Stored data:
+++++
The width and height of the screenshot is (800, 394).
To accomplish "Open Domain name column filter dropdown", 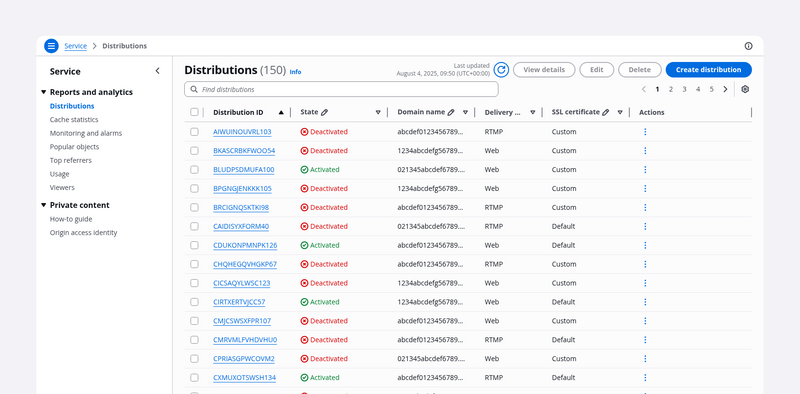I will (465, 112).

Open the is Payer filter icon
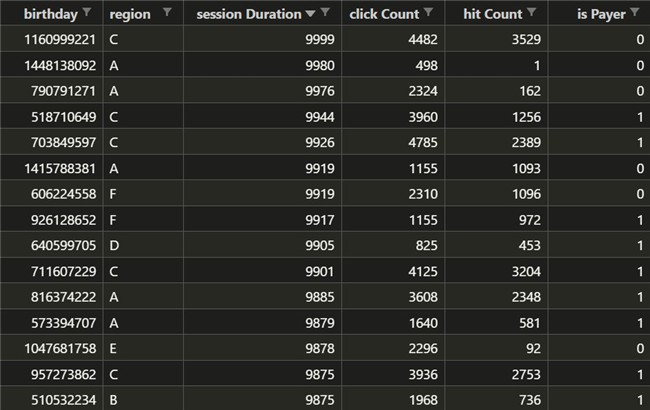pos(635,12)
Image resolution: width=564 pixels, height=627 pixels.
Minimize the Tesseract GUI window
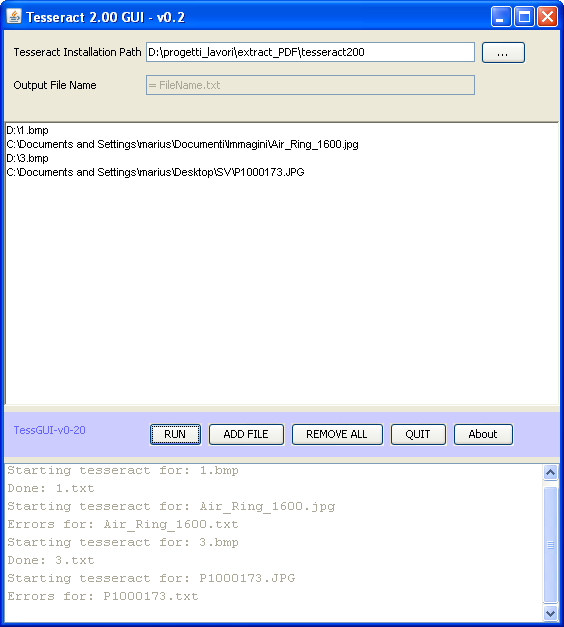click(x=501, y=17)
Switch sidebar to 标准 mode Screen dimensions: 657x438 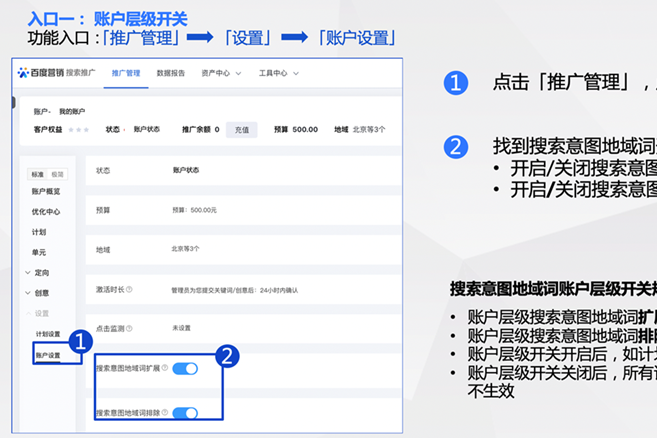click(37, 174)
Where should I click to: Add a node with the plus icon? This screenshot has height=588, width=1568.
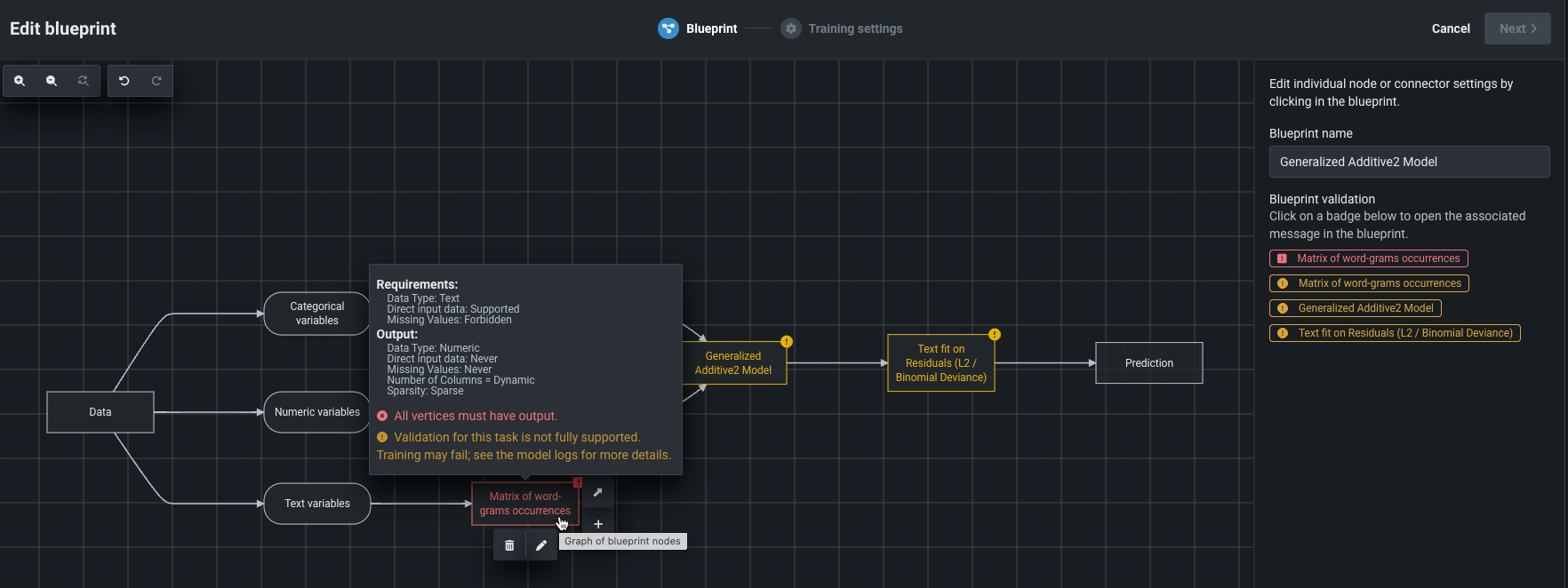pyautogui.click(x=598, y=524)
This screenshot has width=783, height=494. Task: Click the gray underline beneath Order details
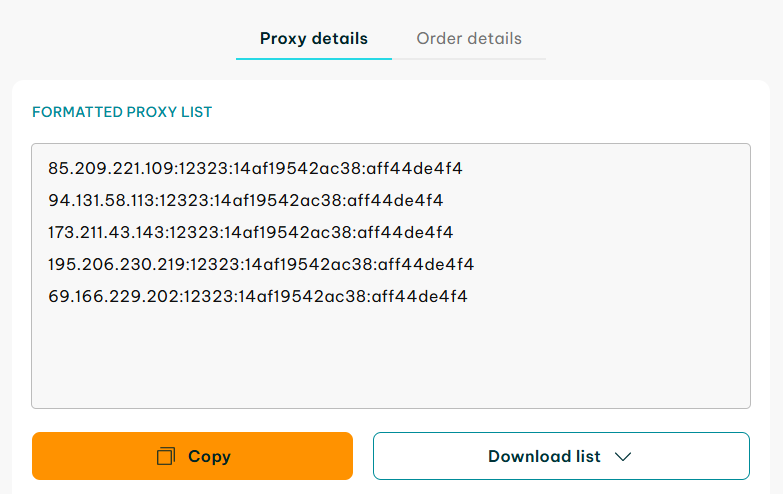[x=469, y=59]
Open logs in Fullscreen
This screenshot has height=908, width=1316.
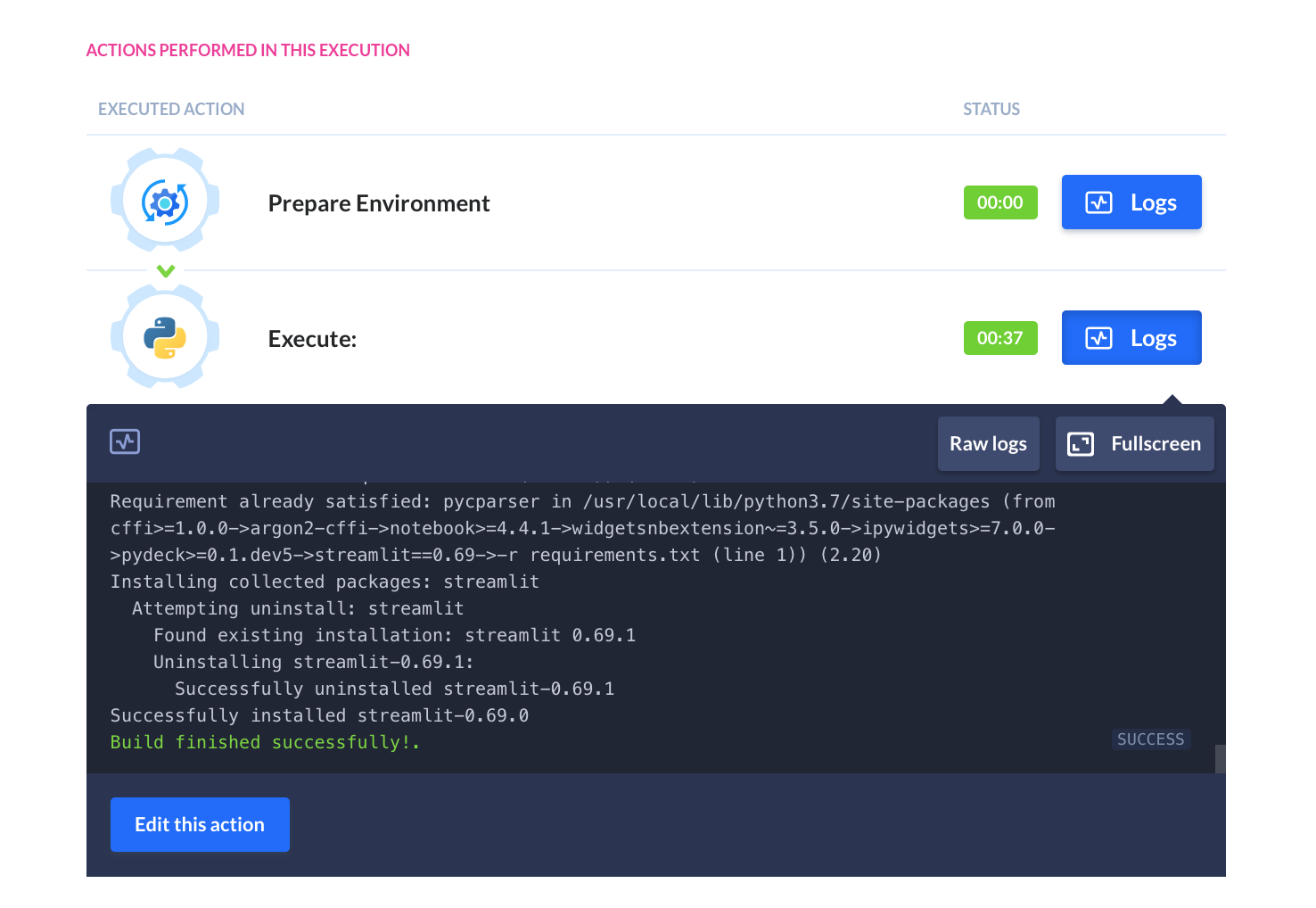(1135, 444)
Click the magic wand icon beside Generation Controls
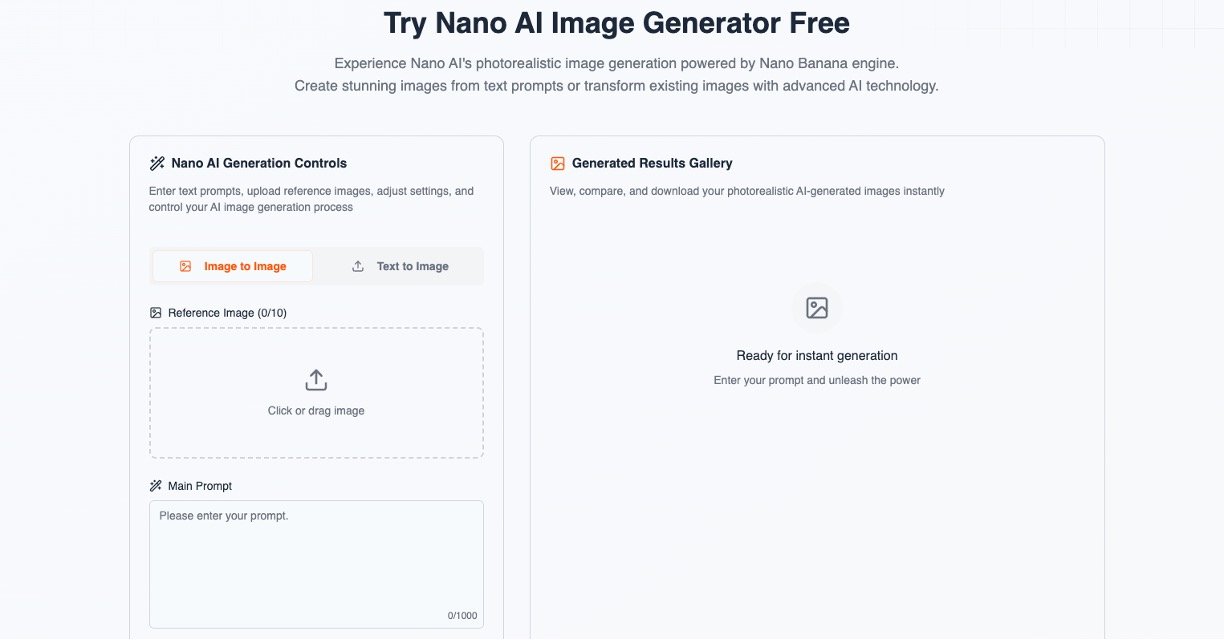Image resolution: width=1224 pixels, height=640 pixels. 157,163
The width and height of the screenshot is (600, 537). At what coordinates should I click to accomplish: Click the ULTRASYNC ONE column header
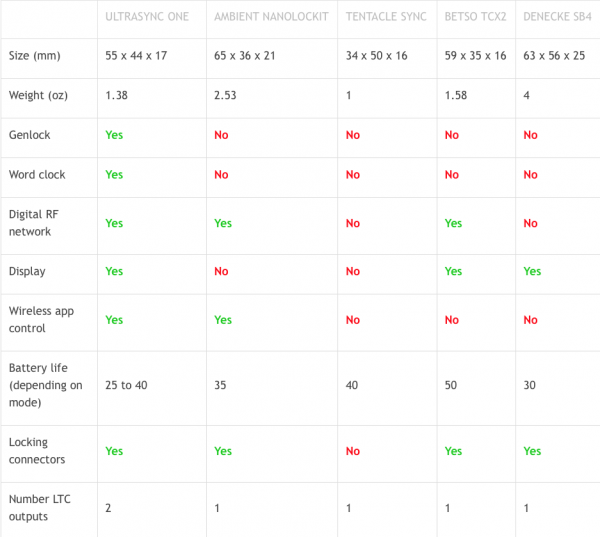(x=146, y=17)

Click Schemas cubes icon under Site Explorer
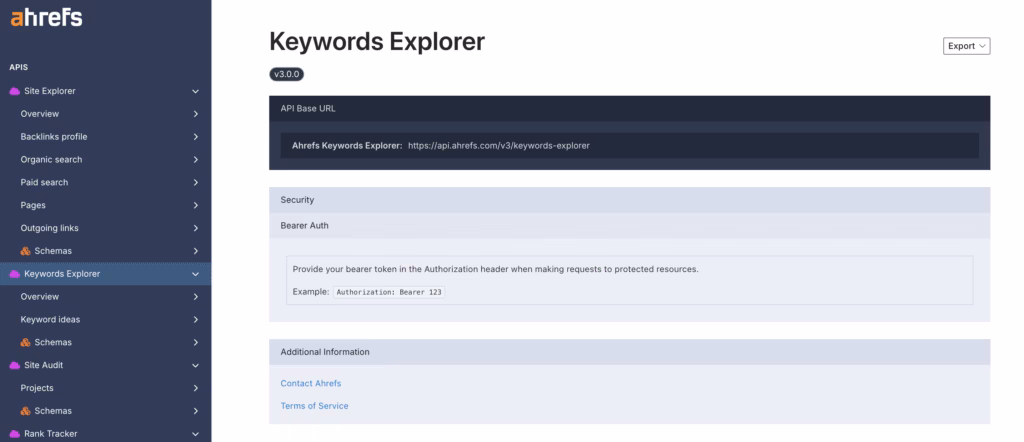tap(26, 251)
+++++
WHAT IS EXPECTED:
Return only the lines from the one containing "The width and height of the screenshot is (600, 537)." through the last line of the entries above, exactly as written and without pictures.

TASK RESULT:
The width and height of the screenshot is (600, 537). At what coordinates should I click to accomplish: Click the ULTRASYNC ONE column header
(x=146, y=17)

Click Schemas cubes icon under Site Explorer
tap(26, 251)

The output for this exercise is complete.